A cannabis company’s failure to comply with labor and employment laws or failure to have well-documented internal records and policies creates the risk that an employee or former employee may file suit against the company. This risk is further heightened because, in many states, employees (and former employees) who prevail in a lawsuit against an employer are entitled to increased monetary damages as compared with other civil actions, and a successful outcome will also oftentimes result in the company being required to pay the employee’s substantial attorney’s fees.
Intellectual Property Risk:
This category examines how well the target has protected its valuable intellectual property from infringement or unauthorized use. Brand identity and recognition are crucial to success in the hyper-competitive marijuana marketplace. In addition, unique formulations, processes, and other valuable trade secrets give businesses a competitive advantage that often contributes to making them an attractive target to potential investors and acquirers.

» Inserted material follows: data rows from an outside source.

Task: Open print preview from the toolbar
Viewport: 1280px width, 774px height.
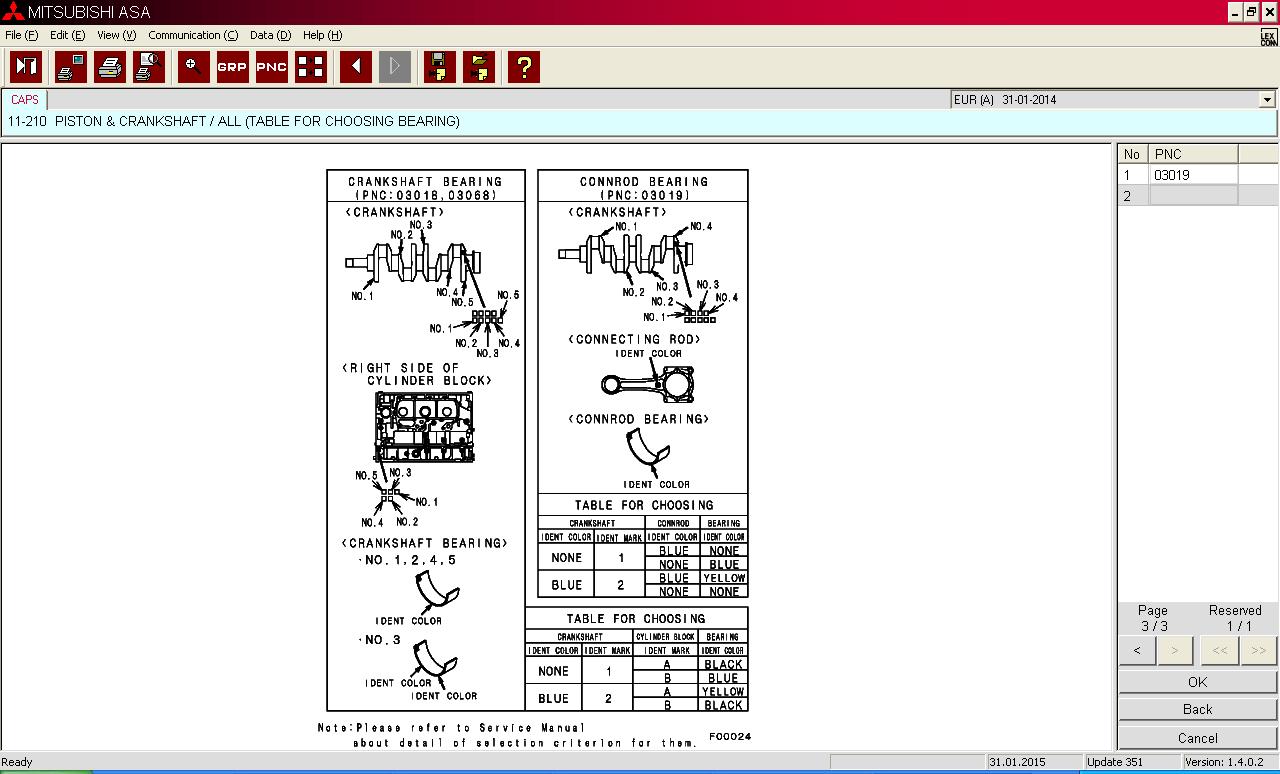Action: 149,67
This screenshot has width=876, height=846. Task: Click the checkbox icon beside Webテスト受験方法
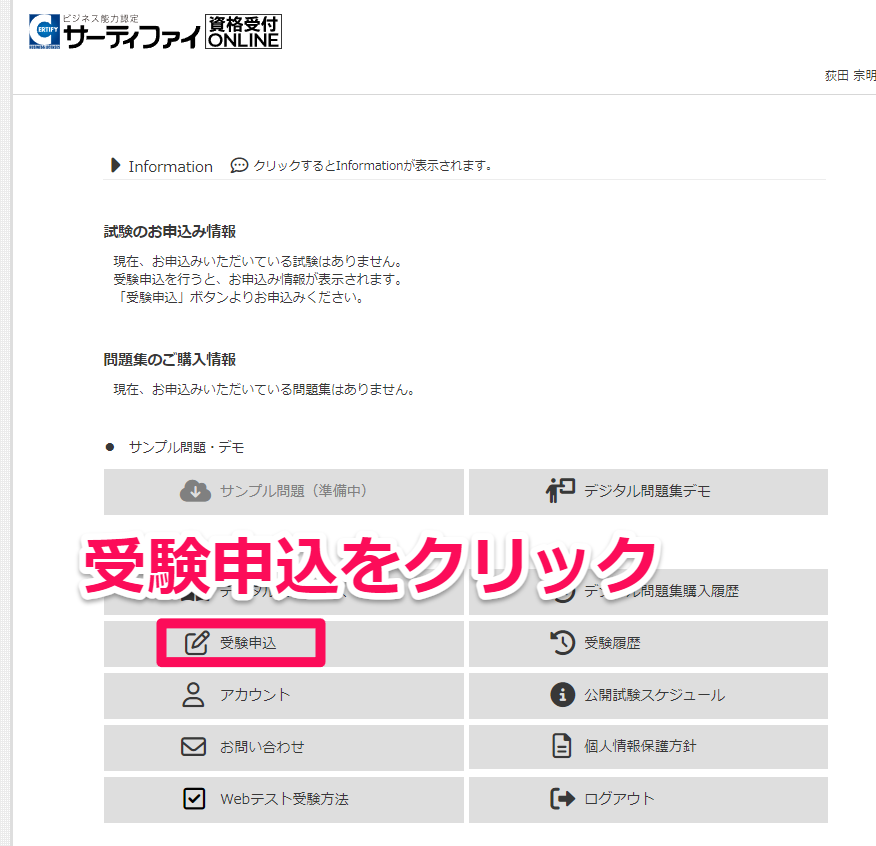(193, 799)
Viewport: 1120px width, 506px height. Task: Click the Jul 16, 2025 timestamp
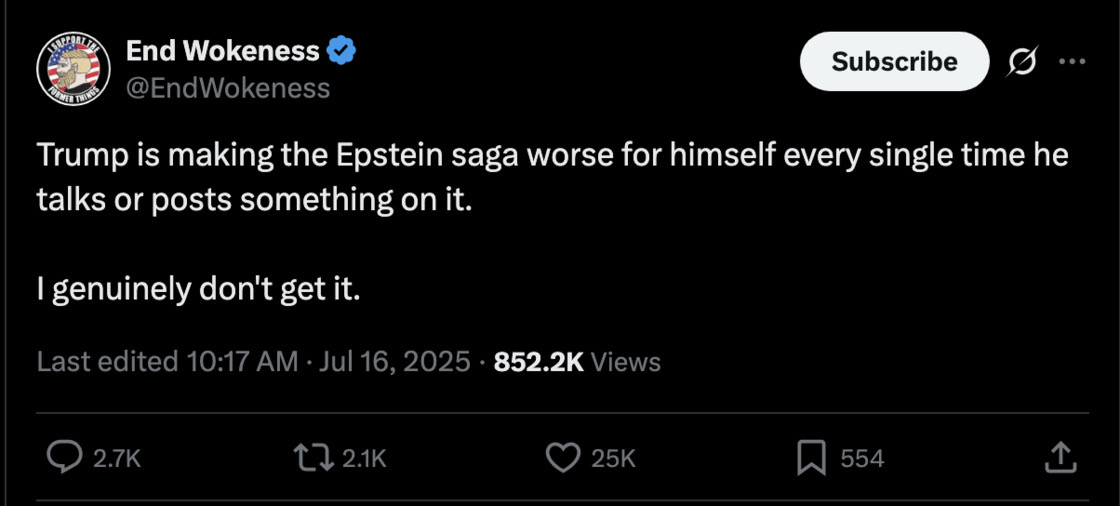394,362
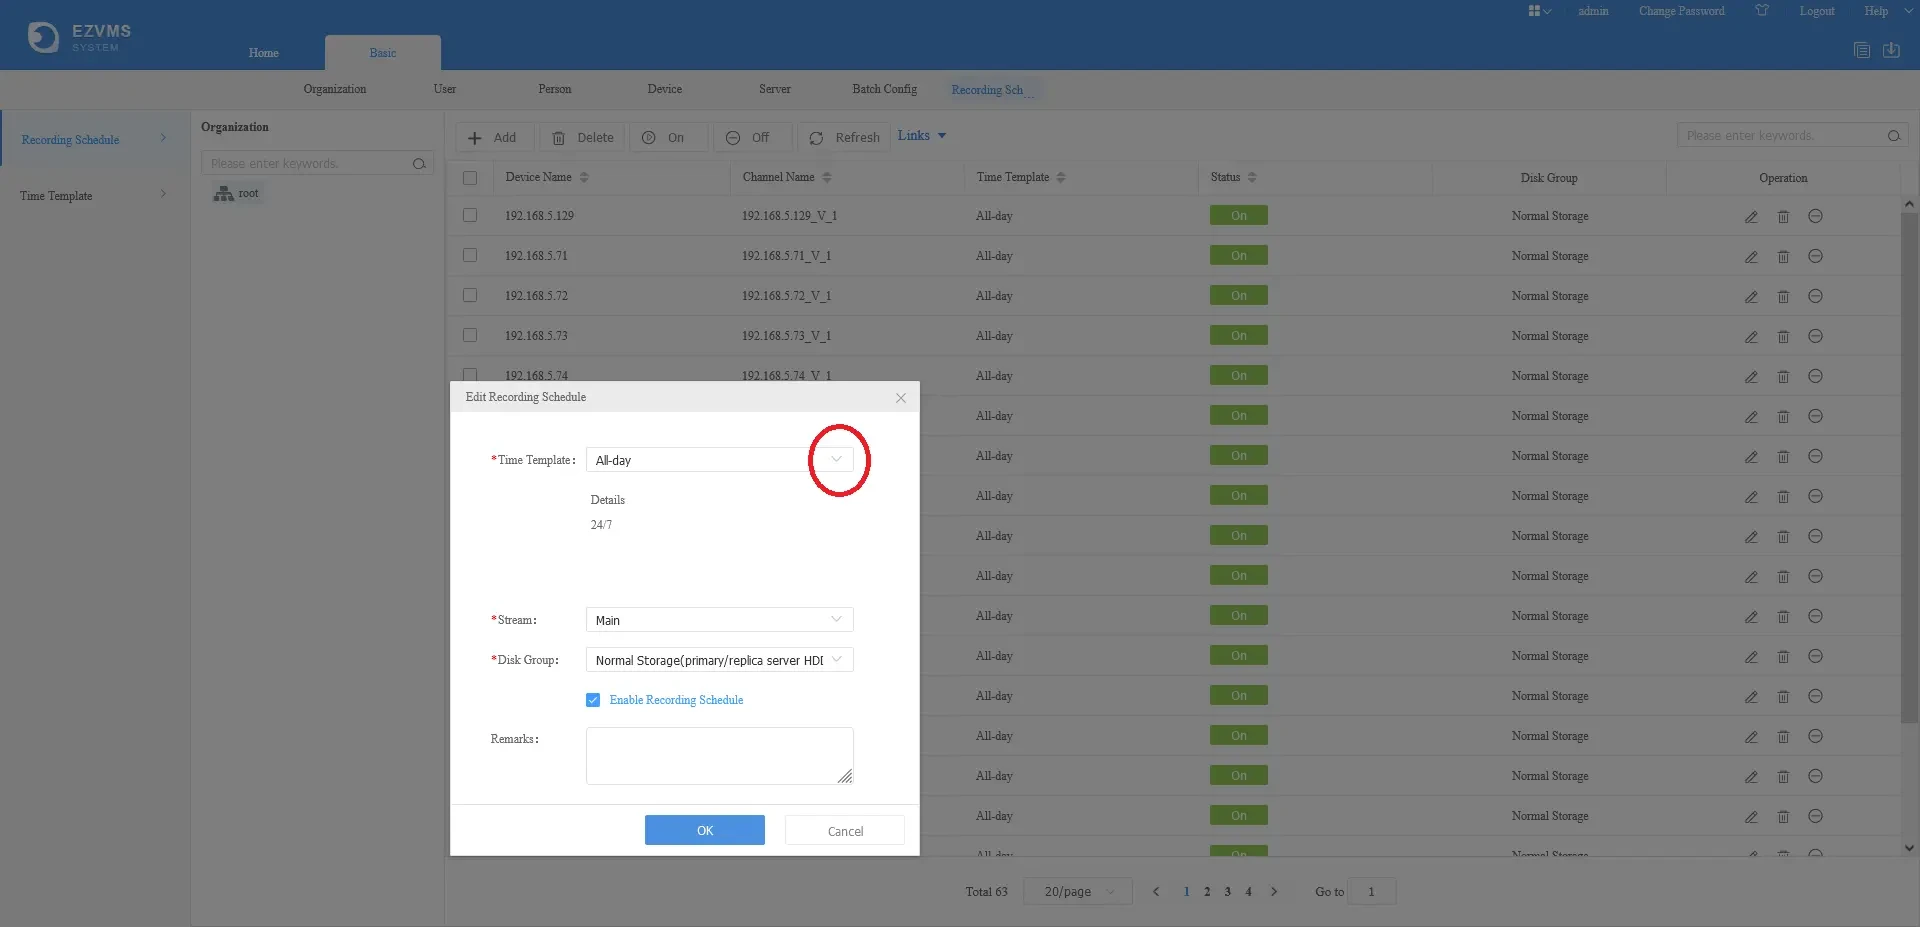The image size is (1920, 927).
Task: Click disable circle icon for 192.168.5.72 row
Action: pyautogui.click(x=1816, y=296)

Unfortunately, with success, businesses often see copycat and other infringement strategies used by other businesses and competitors. Cannabis businesses must object to the infringing conduct of third parties or risk losing their intellectual property protections through “abandonment.” Marijuana-related businesses should also enter into enforceable licensing agreements (and, where relevant, confidentiality or intellectual property assignment, or other agreements) with key business partners who are authorized to utilize the company’s intellectual property.
Investors and acquirers will review a company’s intellectual property portfolio to ensure that it is adequately protected from infringement under federal and state law, including that its trademarks are registered or protected at common law to the greatest extent possible. They will also review a marijuana-related business’s other agreements, such as co-packing agreements and manufacturing agreements, to assess the risk and enforceability considerations related to those agreements. Failure to adequately acquire and invoke intellectual property protections creates the risk that the business could lose its competitive advantage or, worse, could be sued for infringing on another’s intellectual property, and can significantly decrease the perceived value of a company.
The Bottom Line
While the information provided here is not an exhaustive list of considerations for investors, acquirers, and marijuana-related businesses alike, and there are certainly other categories of risk that an investor or acquirer will explore during due diligence (e.g., contract risk, tax risk, etc.), these categories of risk are the ones we find are critical to investors but are often overlooked by cannabis business owners.
Importantly, these are categories which include risks that are relatively easy for a marijuana-related business to fix on a prospective basis in order to make themselves more attractive to investors. With rescheduling around the corner, the time to start addressing these issues is now and put your business in the best position to attract high-value investments.